DA candidate for Ward 3 Marcelle Booysen has a very good idea of what she will need to work for if she's elected, after her experience in a recent door-to-door campaign.

DA candidate for Ward 3 Marcelle Booysen has a very good idea of what she will need to work for if she's elected, after her experience in a recent door-to-door campaign.

Walking the dusty streets of Phaphamani, Zolani and Xolani to introduce herself to her potential constituency, Booysen knocked on the door of a house to ask for water. The resident pointed down the road to a communal tap some distance away. "We have no water here," Booysen was told.

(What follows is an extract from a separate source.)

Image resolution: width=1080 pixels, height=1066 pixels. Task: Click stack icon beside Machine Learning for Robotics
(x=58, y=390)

Booysen said her visit to the townships had gone surprisingly well and the residents had spoken freely open about their problems. "People are fed up," Booysen said. "Nothing has been delivered – not even the basic things." But not all the DA hopefuls had such a smooth reception. "I started working in the DA office in 1998. Anybody who goes to that office wearing any T-shirt can get help," said DA PR Councillor Xolani Madyo, who hopes to represent Ward 12 after the 18 May election.

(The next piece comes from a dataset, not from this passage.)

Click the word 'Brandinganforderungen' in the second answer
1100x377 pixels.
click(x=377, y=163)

Perhaps the subject of T-shirts was prompted by the fact that his meeting with Hlalani residents was disrupted by a raucous group wearing ANC T-shirts. Hlalani, in Ward 12, is an ANC-dominated area. This hasn't deterred Madyo, who has spent the past two weeks campaigning there. On Sunday afternoon, Madyo invited residents to a public meeting, where he asked for their trust and a chance to help them even more than he had in the past.

Madyo, also a Hlalani resident, explained that the DA office, where "anybody", wearing "any T-shirt" could get help, was also where Member of Parliament Annette Lovemore was based. Madyo pointed to the efficient governance of the City of Cape Town, under the DA, and said the party would apply the same governance principles to Makana. "We just want to ask you for a chance," he said.

Questions from residents ranged from how to join the DA, to service delivery issues – mainly around housing. One resident complained about his 18m² RDP house and asked when he would get a proper one. "I don't have a house. All I have is a potjie to live in," he said – the Afrikaans word for a three-legged cast iron pot is also common township slang for a very small house.

One resident asked, pointedly, "If we make you our ward councillor, what will you do for us?" Madyo acknowledged that the residents were still not getting the infrastructure and services they had been promised and said that, under the DA, there would be no such delay.

Halfway through the gathering, a handful of ANC members at the meeting shouted, "Viva ANC, Viva!", while from a house across the road came loud music. A few of the people dancing to the music there donned ANC T-shirts. But Madyo continued undeterred, and the residents appeared to appreciate the chance to express their concerns.